The 2022 World Ringette Championships (2022 WRC) was an international ringette tournament and the 14th (XIV) World Ringette Championships. The tournament was organized by the International Ringette Federation (IRF) and was contested in Espoo, Finland, from October 31 – November 6, 2022. The President of Finland, Sauli Niinistö, acted as a patron of the event. The previous world championships, the 2021 WRC, had been planned to be hosted by Finland in Helsinki, but were cancelled due to the Covid-19 pandemic.

The main event took place at the Espoo Metro Areena, located in the Tapiola sports park. One exhibition game took place at Marli Areena (Rajupaja Areena) in Turku, Finland, and another at the Kisakallio Sport Institute in Lohja. "Come Try Ringette" events were organized for schools in the area as well as the general public.

Three competitions took place take place: the Senior Pool (Seniors)  Sam Jacks Pool, the Junior Pool (Juniors), and the President's Pool (developing ringette nations). The 2022 Junior competition included athletes who were Under-21 years of age (U21). Prior to the main competition, a series of exhibition games were played which included a different national teams and two Finland U18 teams: U18 2004 (players born in 2004) and U18 2005 (players born in 2005). A youth tournament was played at the Tapiola Arena () and Matinkylä ice rinks.

Ringette Finland () and Kiekko-Espoo Ringette hosted "International Ringette Festival 2022", an international junior ringette tournament in Espoo from November 3 to November 6, 2022. The Festival included 16 teams, each in the age divisions of U16, U14 and U12, and was open to ringette teams from Canada, Finland, and Sweden. All teams played at least six games. U16 and U14 played 2 x 15 minutes (stopped clock) and U12 played 30 minutes (running time).

Overview 
The 2022 World Ringette Championships was the first World Ringette Championships since its cancellation in 2021 due to the Covid-19 pandemic. The deciding format for each winning team depended upon the division. While exhibition games were played, three major competitions took place in three different pools with different formats:

 Senior Pool: Known officially as the "Sam Jacks Series" or the "Sam Jacks Pool". The games are played in 4 x 15 minute quarters. Though this pool is traditionally a three-game-series between Team Canada Senior and Team Finland Senior, the 2022 WRC involved a two-game series. The winning team was awarded the senior world title, the senior gold medal, and the Sam Jacks Trophy.
 Junior Pool: The junior pool games were played in 4 x 15 minute quarters. Though this pool is traditionally a three-game-series between Team Canada Junior and Team Finland Junior, the 2022 WRC involved a two-game series.

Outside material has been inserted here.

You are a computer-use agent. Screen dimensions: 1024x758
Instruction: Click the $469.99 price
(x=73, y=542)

For the 2022 WRC the Junior Pool was organized for players Under-21 years of age ( U21). The winning team was awarded the junior world title, the junior gold medal, and the Juuso Wahlsten Trophy.
 President's Pool: Teams from developing ringette countries included Team USA, Team Sweden, and Team Czech Republic. The winning team was awarded President's world title, the President's gold medal, and the President's Trophy.

Seniors 
Senior players from Team Canada Senior, Team Finland Senior, Team Sweden Senior, Team Czech Republic, and Team USA Senior competed.

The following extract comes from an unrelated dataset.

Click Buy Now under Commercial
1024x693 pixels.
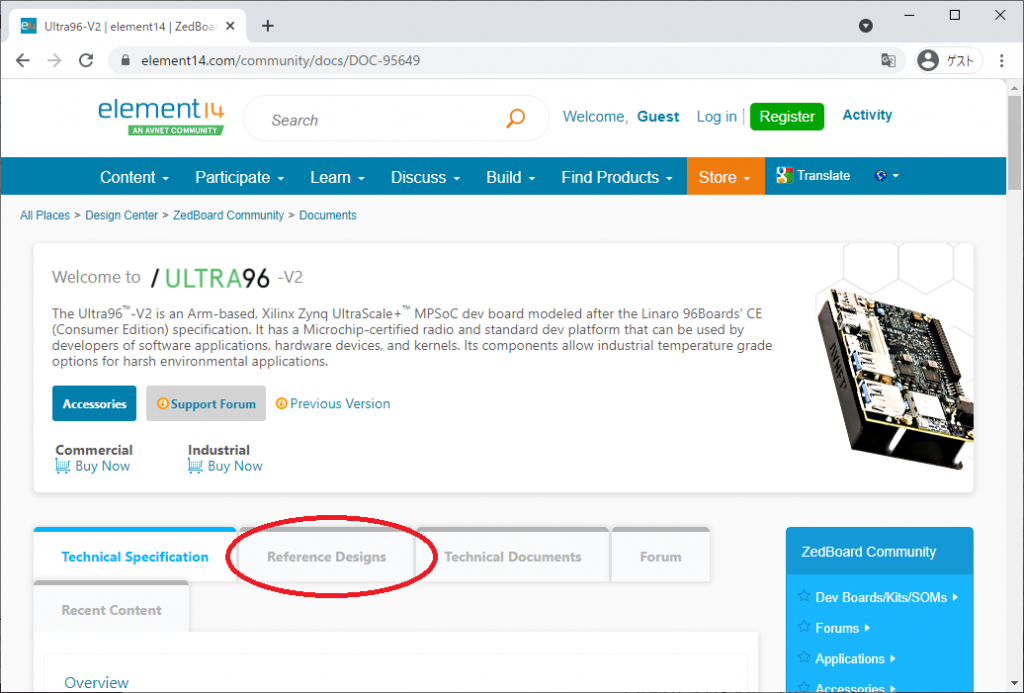click(101, 466)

Team Finland and Team Canada competed in the Senior Pool. Team USA, Team Sweden, and Team Czech Republic competed in the President's Pool. Team Slovakia did not compete in the 2022 WRC.

Juniors 
Junior players (Under-21) competed in the Junior Pool which included athletes from Team Canada Junior (U21) and Team Finland Junior (U21). Team USA, Team Sweden, and Team Czechia (Czech Republic) did not have junior national teams compete. Two youth Finland U18 (Under-18) teams also competed in two separate exhibition games.

Finland U18 exhibition 
A series of exhibition games took place with two Finland U18 teams (Under-18) competing against the Team Sweden Seniors and the Team USA Seniors. The first Finnish team included players born in 2004 (Finland U18 2004) while the second included players born in 2005 (Finland U18 2005).

Teams

Venues 
The Espoo Metro Areena acted as the main venue for the 2022 World Ringette Championships. The Tapiola Ice Hall () served as a venue for some of the 2022 WRC exhibition games, some of the President's Pool games, and also served as one of two venues for the youth tournament. The Matinkylä ice rink was used as another rink for the youth tournament.

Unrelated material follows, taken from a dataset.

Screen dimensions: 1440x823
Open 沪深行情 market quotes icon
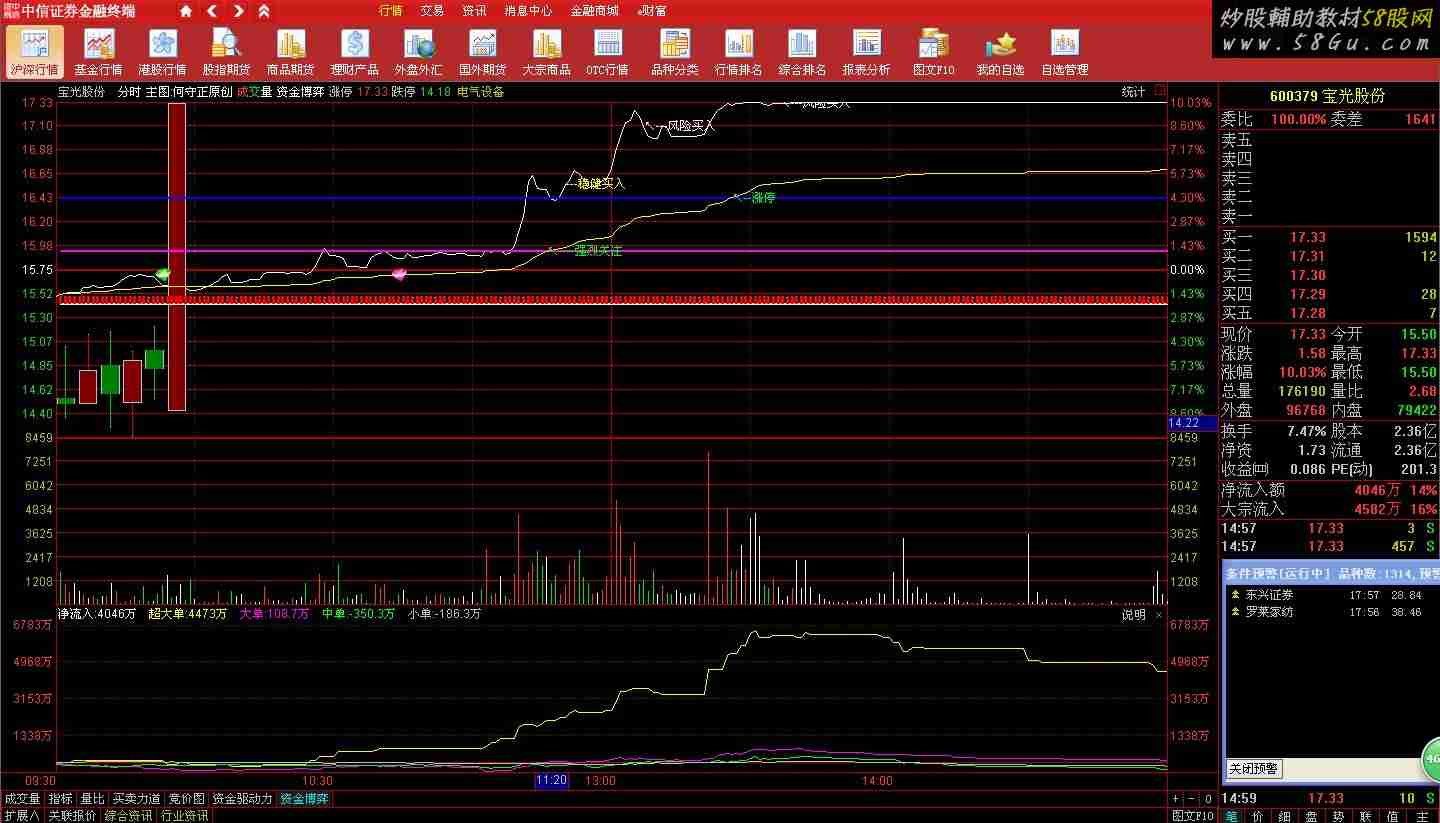tap(34, 52)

One exhibition game was played in Turku at the Marli Areena (Rajupaja Areena), and another at the Kisakallio Sport Institute in Lohja.

Main venues

Exhibition venues

Game results 
Three separate competitions took place: the Senior Pool, the Junior Pool (Under-21 years of age  U21), and the President's Pool. Exhibition games were also contested. Two Finland U18 teams competed against the 2022 Sweden Senior team and the 2022 USA Senior team in exhibition.

Exhibition games

Senior Pool 
The Senior Pool is also known as the "Sam Jacks Pool" or "Sam Jacks Series". The Senior Pool involved two games between the 2022 Team Canada Seniors and the 2022 Team Finland Seniors.

The Senior Pool champions were decided using a point system: 2 points for a win, 1 point for a tie, and 0 points for a loss. In the event of a tie game, overtime was not to be allowed in the first game but was to be allowed in the second game. If the second game had resulted in a tie, the teams were to play a period of overtime which would have been considered its own game and would have started from 0-0. The first overtime period would have been 15 minutes long. If there was no clear winner, a sudden-death overtime period was to be played next.

Points

Junior Pool 

The Junior Pool was played between the 2022 Canadian Junior national team and the 2022 Finland Junior national team. The competition was for players Under-21 (U21).

The Junior Pool was played in the same format as the WRC 2022 Senior Pool with two-games and possible overtime periods planned if the second game had resulted in a tie. Sudden-death overtime was to be played if the first overtime period resulted in a tie.

Points

President's Pool 

Three countries competed in the President's Pool: Team USA Senior, the Team Czech, and Team Sweden Senior. Each team played two games against each other. Teams collected points per game: a win was worth 2 points and a loss resulted in 0 points. If a game resulted in a tie, the game was planned to go into sudden-death overtime.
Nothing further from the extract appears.